Tips on Technicals - Log Scales
In many areas of technical analysis, it is necessary to compare two bits of unlike data (apples and oranges, if you will). These can be the prices of stocks versus bonds or a single item's price versus its momentum. When analyzing an item or market over the long term, it is common to compare trends and price patterns at different price levels. If prices have not moved much in relation to their absolute price level, ordinary arithmetic scaling is sufficient. For example, Eurodollar futures have traded in a seven point range centered around a price of 93 for the past decade. In percentage terms, 7 / 93 = ~ 7.5%.
When prices move in large percentages, trendline construction can be subjective and analysis unreliable. Logarithmic (Log) scaling overcomes this problem. Rather than simply plotting price on the vertical axis in a linear fashion, prices are plotted to indicate percentage changes. This means that the vertical distance drawn for an item that doubles in price is the same whether it goes from 5 to 10 or from 100 to 200. A linear scale would plot the same vertical distance from 5 to 10 as it would for 100 to 105.

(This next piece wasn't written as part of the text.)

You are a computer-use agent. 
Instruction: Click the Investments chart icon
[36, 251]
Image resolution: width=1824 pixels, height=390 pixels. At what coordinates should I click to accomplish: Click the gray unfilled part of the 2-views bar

In Figure 1, the charts show the stock price for MicroSoft since mid-1986. Notice the price scales of the two charts are very different. Both start near 1 1/2 in 1986 and end near 54 in 1994. However, when prices rose from 2 to 4 in 1987, the linear scale on the left shows a very small move. The log scale on the right shows a very large move.

Figure 1
The vertical distance on the log scale for the move from 2 to 4 is the same as that of the move from 20 to 40. This simply means that prices doubled and provides for valid comparisons at any price level. It also allows for better trendline and pattern analysis. Note that the congestion zone taking place in 1988 and 1989 shows up much more clearly as a triangle pattern on the log scale. Note also that what appears to be a period of high volatility in 1992 and 1993 on the linear scale is put into better perspective on the log scale. Prices were no more volatile there than they were throughout the entire 9 year period shown.
Finding the Trend
Figure 2 shows 5 years of weekly data for the Hang Seng Stock Index in Hong Kong. The chart on the left has a linear scale and the chart on the right has a log scale. When a trendline is drawn on the linear chart from the start of the long rally, prices traded higher away from the trend. This acceleration of the rally would incorrectly indicate that the market was moving too far, too fast and that a correction would occur soon. In early 1992, after being "overbought" for more than a year, prices accelerated their rise even more. In 1993, prices again appeared "overbought" when compared to the new, steeper trendline, and still continued to rise. Any trader reacting to this ever increasing rate of price movement by selling would have sustained significant losses.

Figure 2
If the trader had used the log scaled chart on the right, he would have been able to see that the long term trend in prices was consistent and this would have allowed him to do better analysis on the market. While the very strong decline in 1994 looked like it was accompanied by extreme volatility, it was actually less disastrous than the decline of early 1990 when the market lost an even higher percentage of its value. A linear chart simply does not show this condition.
Conclusion
Logarithmic scaling is sometimes called ratio scaling and perhaps that is a better name. It tries to measure changes in value, rather than absolute prices. For example, a portfolio of 2 million ECU is equally invested in one security purchased at 10 and another purchased at 100. Both markets rise 90 points so the first security is worth 100 and the second is worth 190. However, the first has gone up 10 times in value to 10 million and the second only 0.9 times to 1.9 million. In other words, significantly more profits were generated with the first security and the charts should reflect that fact. Log scaling allows the trader to see a clearer picture of percentage changes than arithmetic scaling when markets move to different price levels.